The Mega-Zine Museum
June 29, 2003
XPHILE2868 (HE OF THE INTERNET) I thought I saw a member of Blazin' Squad but they went when I flushed the chain! Check under your bed for the other nine. They can't escape.
THE DELORIAN THAT GOT STRUCK BY LIGHTNING Well done WLW, you correctly guessed my fave film. You are God. Shucks. The compliments are McFlying.
POLLY STYRENE Your momma so fat that when her phone rings people think she's reversing. As long as she remembers to look in her mirror, that's fine.
MY LOVES
I would like to express my loves:
- Good Charlotte (not pop).
- Toast (buttery goodness).
- 'Ziners by the names of Tarantino Squirrel and Samurai Hedgehog (it's an animal thing I think).
Punk Kitty
Girls don't like boys or cars
JUST BOYS WITH MONEY
EXAM WORDS (WOO HOO)
It seems the gauntlet was thrown down.
Here is a list of words I got into EVERY exam: ergo, nightmarish, blunderbuss, fiendish, brigand, aplomb, exuberant and gusto.
And here's a list of other words that I got in: wangle, interracial, ubertronic, uber, thingermajacker, galvanise, heffalump.
The Cheshire Cat
I take it your were studying for your
OWLS AT HOGWARTS?
FIVE WAYS TO ANNOY PEOPLE
- Don't add inflections to the end of your sentences, producing awkward silences with the impression you'll be saying more.
- Leave your turn signal on for miles.
- Forget the punchline to a long joke, but assure the listener that it was a "real hoot".
- Sing along at the opera.
- Shout random numbers while someone is counting.
Queen Niveus Of Coolhaven
Constantly bring up an embarrassing
MOMENT THEY'RE TRYING TO FORGET TOO
BOYS SUCK
They walk around acting like gangsters and wannabes when really they're all just sissies.

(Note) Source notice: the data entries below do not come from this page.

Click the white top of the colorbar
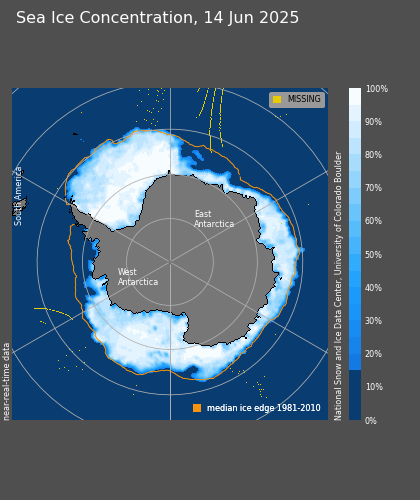The height and width of the screenshot is (500, 420). [x=355, y=97]
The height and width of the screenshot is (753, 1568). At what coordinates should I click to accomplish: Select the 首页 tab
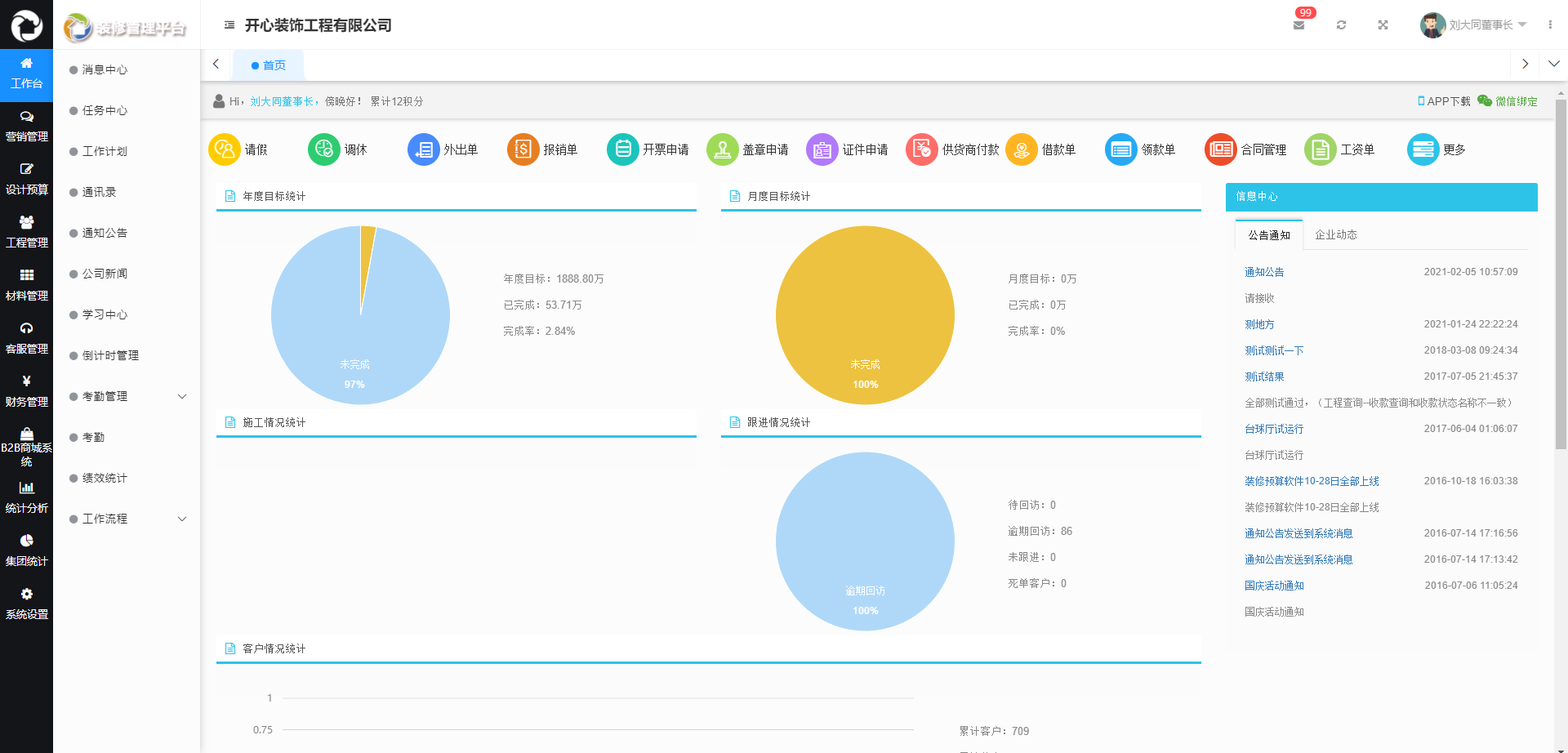point(269,65)
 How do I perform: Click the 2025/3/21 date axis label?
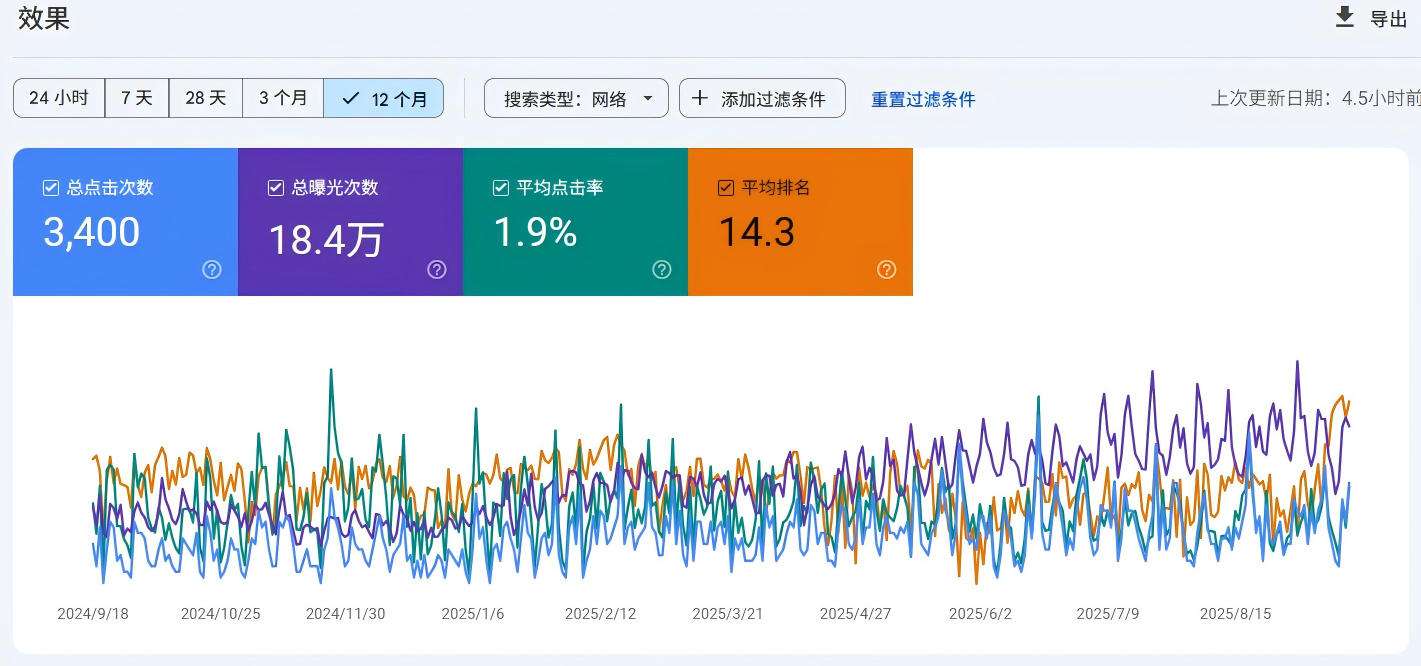727,614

Also, they're all clueless to the fact that you like them, then stare in wonder when they realise.
Idiots.
Citizen Twiggy
They also never phone and usually cheat
NOT THAT GIRLS CAN BE MUCH BETTER
LYRICAL GENIUS
As we all know there are some fab songs out there, with extremely thought provoking and meaningful lyrics.
But I think Life, by Des'ree, tops every song there is with the totally awe-filled and inspiring line: "I'd rather have a piece of toast."
Gets me every time.
Wild Thang
Makes the Fast Food Rockers sound
LIKE SHAKESPEARE
A LITTLE ANNOUNCEMENT...
I have got myself a 'Zine boyfriend and how wonderful he is too. His name is Farmer Jack.
I just want to thank 'Zine for making our relationship happen. I mean, if it weren't for you WLW, then we wouldn't even know each other.
And he doesn't even mind competing with Charlie either...
Emma-the-lil'-Angel
Are you helping him cultivate
HIS OWN SLUG BROWS?
MY FEET
Average people, I have put up with you lot long enough but this has to stop.
Why are all the clothes in the shops designed for 5'5", size 14s with size five feet?
I have the biggest feet of any woman I know (8). All the shop assistants tell me they don't have shoes in that size — before running off to snigger at me behind the shoe racks.